The Plan will review all requests for breast augmentation for male-to-female (MtF) members and mastectomy for female-to-male (FtM) members for gender affirmation using the medical criteria included in this Plan medical policy (rather than other Plan medical policies related to the requested breast procedures). Breast reconstruction for MtF members with persistent, well-documented gender dysphoria includes augmentation mammoplasty with implantation of breast prostheses and/or the medically necessary surgical removal of breast implants with replacement of breast implants after implant explantation.
Augmentation mammoplasty with implantation of breast prostheses (chest reconstruction) is considered medically necessary for male-to-female members with persistent, well-documented gender dysphoria when ALL of the following criteria are met for the initial breast augmentation for gender affirmation surgery, as specified below in items (a) through (d):
(a) The treating surgeon has reviewed the written initial assessment by a qualified licensed mental health professional (as defined in the Definitions section of this policy), and the treating surgeon has determined that the diagnosis of gender dysphoria is persistent, well-documented, and meets applicable DSM 5 criteria; AND
(b) The treating surgeon has determined that the member has the capacity to make a fully-informed decision and has the capacity to consent for treatment (including parental or guardian consent, as applicable, if the member is younger than age 18 on the date of service or informed consent is obtained from an emancipated minor according to state requirements); AND
(c) If significant medical and/or mental health concerns are present, the treating surgeon has determined that the conditions are being optimally managed and are reasonably well controlled; AND
(d) The member has had 24 continuous months of physician-supervised hormone therapy, but the treating provider has determined that the therapy has not resulted in sufficient breast development (unless hormone therapy is medically contraindicated for the member, and then this criterion is NOT applicable for the member).

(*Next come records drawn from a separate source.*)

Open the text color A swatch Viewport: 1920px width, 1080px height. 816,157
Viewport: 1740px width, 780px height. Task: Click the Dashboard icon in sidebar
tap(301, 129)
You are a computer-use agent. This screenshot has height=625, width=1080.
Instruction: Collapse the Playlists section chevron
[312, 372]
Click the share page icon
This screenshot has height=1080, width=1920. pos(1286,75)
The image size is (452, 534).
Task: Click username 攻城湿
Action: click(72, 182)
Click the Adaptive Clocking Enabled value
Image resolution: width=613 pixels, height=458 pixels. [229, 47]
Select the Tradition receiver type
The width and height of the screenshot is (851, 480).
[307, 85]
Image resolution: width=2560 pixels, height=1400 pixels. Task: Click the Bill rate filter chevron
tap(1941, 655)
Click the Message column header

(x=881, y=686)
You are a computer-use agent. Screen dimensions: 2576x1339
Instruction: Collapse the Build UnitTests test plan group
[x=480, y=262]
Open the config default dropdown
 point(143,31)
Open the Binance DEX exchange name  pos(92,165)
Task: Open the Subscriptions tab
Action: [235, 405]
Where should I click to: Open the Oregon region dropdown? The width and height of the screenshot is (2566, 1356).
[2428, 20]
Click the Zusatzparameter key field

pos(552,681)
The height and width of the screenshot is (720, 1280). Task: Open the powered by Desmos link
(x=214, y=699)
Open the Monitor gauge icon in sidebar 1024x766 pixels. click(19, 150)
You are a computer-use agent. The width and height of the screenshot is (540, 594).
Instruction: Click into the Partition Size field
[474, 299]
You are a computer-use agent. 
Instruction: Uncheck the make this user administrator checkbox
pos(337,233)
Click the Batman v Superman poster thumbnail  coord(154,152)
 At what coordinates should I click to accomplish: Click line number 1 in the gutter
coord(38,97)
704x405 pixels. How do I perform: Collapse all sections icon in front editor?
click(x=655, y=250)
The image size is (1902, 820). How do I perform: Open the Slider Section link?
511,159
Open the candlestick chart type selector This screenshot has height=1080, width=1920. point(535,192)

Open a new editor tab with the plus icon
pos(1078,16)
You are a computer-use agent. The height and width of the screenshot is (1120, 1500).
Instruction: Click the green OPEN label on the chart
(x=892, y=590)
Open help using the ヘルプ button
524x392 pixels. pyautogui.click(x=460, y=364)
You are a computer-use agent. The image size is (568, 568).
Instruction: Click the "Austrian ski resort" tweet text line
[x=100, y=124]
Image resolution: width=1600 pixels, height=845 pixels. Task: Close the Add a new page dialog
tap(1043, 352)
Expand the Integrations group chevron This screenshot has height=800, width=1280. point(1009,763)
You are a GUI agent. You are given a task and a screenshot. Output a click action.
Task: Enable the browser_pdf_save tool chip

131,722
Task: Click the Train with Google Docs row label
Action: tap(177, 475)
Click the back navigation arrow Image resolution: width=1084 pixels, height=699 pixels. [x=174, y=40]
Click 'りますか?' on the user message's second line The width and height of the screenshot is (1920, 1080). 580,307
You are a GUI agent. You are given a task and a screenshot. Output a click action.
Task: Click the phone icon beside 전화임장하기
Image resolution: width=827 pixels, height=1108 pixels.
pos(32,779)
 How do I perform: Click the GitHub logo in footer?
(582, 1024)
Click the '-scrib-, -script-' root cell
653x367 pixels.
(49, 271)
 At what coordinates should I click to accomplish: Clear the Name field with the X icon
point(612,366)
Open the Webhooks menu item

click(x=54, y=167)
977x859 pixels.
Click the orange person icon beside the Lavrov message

Electrolysis and/or laser ablation treatments for hair removal performed by a licensed and qualified treating provider may be considered medically necessary when it is part of the standard pre-operative preparation for genital affirming genital reconstruction/affirmation surgery(ies). Examples include perineal hair removal prior to vaginoplasty and the removal of hair on a skin graft for its use in gender affirming genital reconstruction surgery but must be approved by a Plan Medical Director (e.g., hair removal on skin graft donor site prior to its use for vaginoplasty with MtF members or hair removal on skin graft donor site prior to its use for phalloplasty for FtM members). Plan prior authorization is required to determine the medical necessity of hair removal (by verifying indication for hair removal) and to coordinate coverage for the member (since hair removal is generally considered cosmetic for other indications).
Feminizing/masculinizing hormonal therapy and/or gender affirmation surgeries may limit the member’s fertility. Plan medical criteria for infertility services (covered for some Plan products) are listed in the Plan’s Infertility Services medical policy, policy number OCA 3.725; this medical policy and the member’s applicable benefit documents are available at for BMC HealthNet Plan members.
Note: Plan Medical Director review is required for any gender affirmation surgery for a member less than age 18 on the date of service. Requests for surgical treatment will be reviewed based on the Plan’s Medically Necessary medical policy, policy number OCA 3.14, and the current version of the WPATH Standards of Care for Health and Transsexual, Transgender, and Gender-Nonconforming People. In addition, the Plan Medical Director will review the member’s clinical situation, including but not limited to the amount of time the adolescent member has been living in the desired gender role, treatment timeframe with hormone therapy, age of the member, and the requested intervention. Adolescent members may be eligible for interventions when adolescents and their parents (or guardian) make informed decisions about treatment, and the service is a covered benefit for the Plan member. Informed consent by a parent or guardian for treatment of an adolescent member may not apply if the adolescent member is emancipated at the time the service is rendered (as determined by state requirements).